El ejército israelí ha ordenado la evacuación de siete pueblos en el sur de Líbano antes de lanzar nuevos ataques, como parte de su ofensiva ampliada contra el grupo terrorista Hezbollah, un aliado de Irán. Esta decisión se produce tras el anuncio del primer ministro Benjamin Netanyahu respecto al avance de las tropas israelíes en territorio libanés.
Desde hace algunos días, Israel ha intensificado sus operaciones tanto aéreas como terrestres en esta región, con un enfoque claro en debilitar a Hezbollah. A pesar del aumento de las tensiones y los ataques, se realizó una reunión entre mandos militares de Israel y Líbano en Washington, enmarcada dentro de las conversaciones más amplias entre Estados Unidos e Irán, destinadas a incluir el conflicto libanés en los esfuerzos para finalizar la guerra en Medio Oriente.
Los recientes bombardeos israelíes han tenido un impacto devastador: el viernes pasado, se registraron 11 muertes en la región de Tiro, entre ellas la de un socorrista, y ocho personas resultaron heridas, según el Ministerio de Salud libanés. A pesar de un alto el fuego declarado el 17 de abril, este ha sido ignorado, lo que ha llevado al ejército israelí a reiterar su orden de evacuar los mencionados pueblos, muchos de los cuales se encuentran cerca de Nabatiyeh.
En un giro de acontecimientos, Hezbollah afirmó haber lanzado un ataque a tropas israelíes cerca del castillo medieval de Beaufort, a su vez, el grupo reivindicó varios ataques contra objetivos militares en Israel, intensificando su ofensiva con drones explosivos después de que uno de sus líderes fuera asesinado en un ataque israelí en los suburbios de Beirut el 6 de mayo.
El panorama se complica aún más, ya que el ejército israelí comunicó haber destruido diversos proyectiles lanzados desde el sur de Líbano, aunque uno logró impactar dentro de su territorio sin causar heridos. Netanyahu hizo hincapié en la decisión de clasificar gran parte del sur de Líbano como “zona de combate”, revelando que el ejército israelí ha cruzado el río Litani, ubicado a unos 30 kilómetros de la frontera.
A pesar de estas hostilidades, Líbano e Israel han comenzado negociaciones en abril para establecer un acuerdo de seguridad, mediadas por Estados Unidos. Sin embargo, Hezbollah se opone firmemente a cualquier pacto que exija su desarme, lo que complica aún más la situación.

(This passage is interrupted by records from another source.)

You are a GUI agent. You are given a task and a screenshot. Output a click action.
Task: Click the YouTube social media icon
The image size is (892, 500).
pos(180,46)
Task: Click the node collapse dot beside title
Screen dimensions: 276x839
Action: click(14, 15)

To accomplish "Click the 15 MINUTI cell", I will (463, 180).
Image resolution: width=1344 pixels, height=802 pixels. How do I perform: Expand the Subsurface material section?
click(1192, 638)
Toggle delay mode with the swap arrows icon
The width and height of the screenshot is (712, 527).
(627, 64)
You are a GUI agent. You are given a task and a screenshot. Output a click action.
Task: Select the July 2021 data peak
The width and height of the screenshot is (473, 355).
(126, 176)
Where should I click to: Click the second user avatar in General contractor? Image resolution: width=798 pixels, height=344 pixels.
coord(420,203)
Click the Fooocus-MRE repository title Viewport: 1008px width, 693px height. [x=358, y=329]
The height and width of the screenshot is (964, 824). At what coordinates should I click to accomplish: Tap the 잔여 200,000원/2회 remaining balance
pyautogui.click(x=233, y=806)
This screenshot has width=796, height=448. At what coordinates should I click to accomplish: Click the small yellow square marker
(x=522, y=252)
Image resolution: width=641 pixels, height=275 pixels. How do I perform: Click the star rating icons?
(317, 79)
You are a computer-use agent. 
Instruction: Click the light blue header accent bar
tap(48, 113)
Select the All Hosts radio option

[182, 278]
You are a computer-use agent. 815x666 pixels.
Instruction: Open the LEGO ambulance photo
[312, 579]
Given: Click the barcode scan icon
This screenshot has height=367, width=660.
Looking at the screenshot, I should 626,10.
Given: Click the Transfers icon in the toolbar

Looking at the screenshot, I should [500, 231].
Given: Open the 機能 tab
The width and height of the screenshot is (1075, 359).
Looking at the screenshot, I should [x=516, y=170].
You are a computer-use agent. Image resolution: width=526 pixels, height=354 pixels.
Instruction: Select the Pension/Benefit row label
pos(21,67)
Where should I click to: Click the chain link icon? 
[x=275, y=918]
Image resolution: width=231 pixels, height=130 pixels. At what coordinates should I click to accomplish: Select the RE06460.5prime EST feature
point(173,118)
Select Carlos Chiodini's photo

En Washington, los líderes militares de ambas naciones describieron su reunión como “constructiva”, y el Pentágono consideró que estos diálogos son fundamentales para las futuras conversaciones políticas programadas para el 2 y 3 de junio. Durante este tiempo, el presidente libanés, Joseph Aoun, destacó la imperiosa necesidad de un alto el fuego como primer paso hacia la paz.
Mientras tanto, la populosa ciudad de Tiro ha visto cómo cientos de personas, incluidas familias que duermen en autos o tiendas de campaña, enfrentan el caos. “Pusimos colchones en el suelo para dormir”, comentó Karam Amin, un comerciante local, quien no puede creer que su ciudad haya sido envuelta en un conflicto tan severo, y agregó que “Tiro es una ciudad pacífica y turística. Nunca imaginamos pasar por algo así”.
Desde el inicio de la guerra, se reportan más de 3,355 muertes y más de un millón de desplazados en Líbano, lo que pone de manifiesto la grave crisis humanitaria que se desarrolla en medio de un conflicto ya prolongado y complejo.